Page MenuHomePhabricator

Update the From: addresses of all email from DPE pipelines so that they use routable addresses
Closed, ResolvedPublic

Description

We have decided to move the Data Engineering Alerts email distribution list:

  • from: data-platform-engineering@lists.wikimedia.org which is running on mailman
  • to: data-platform-alerts@wikimedia.org which is a Google Group

In order to make this transition, we have to make sure that all email sent by the various pipelines components we have is using a routable From: address.

For example, we currently receive lots of email from refine@an-launcher1002.eqiad.wmnet

This email would not be accepted by the Google Group, whereas we have been able to tweak the mailman configuratio to accept it.

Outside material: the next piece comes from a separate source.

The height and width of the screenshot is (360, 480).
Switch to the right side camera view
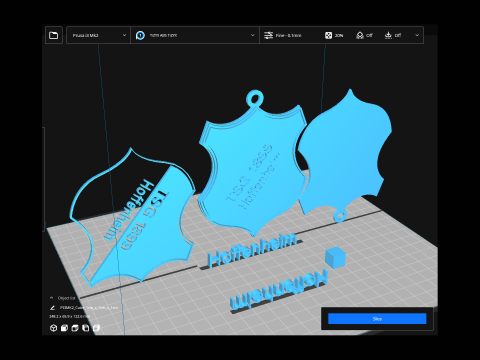pyautogui.click(x=96, y=328)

This ticket is about identifying and updating all of the places where email is sent by the DPE servers and making sure that a valid From: address is used.

Event Timeline

Gehel triaged this task as High priority.Feb 29 2024, 9:28 AM

Change 1007576 had a related patch set uploaded (by Btullis; author: Btullis):

[operations/puppet@production] Allow the systemd-timer-mail-wrapper to override the sender

https://gerrit.wikimedia.org/r/1007576

Change 1007577 had a related patch set uploaded (by Btullis; author: Btullis):

[operations/puppet@production] Allow systemd::timer::job to send from a custom address

https://gerrit.wikimedia.org/r/1007577

Change 1007578 had a related patch set uploaded (by Btullis; author: Btullis):

[operations/puppet@production] Allow kerberos::systemd::timer to use a custom email sender

https://gerrit.wikimedia.org/r/1007578

I have started writing the patches to permit this overriding of the sender address in the systemd timer based email alerts.
I broke it down into three separate patches.

  • Update the systemd-timer-mail-wrapper.py to add support for a --mail-from argument, which sets the From: and Sender: headers to this value, rather than the existing behaviour.
  • Update the systemd::timer::job defined type to add this new argument, if the relevant parameter is set, to the ExecStart option in the systemd unit that is rendered on disk by puppet.
  • Update the kerberos::systemd_timer defined type, adding a matching parameter that allows us to set this sender address.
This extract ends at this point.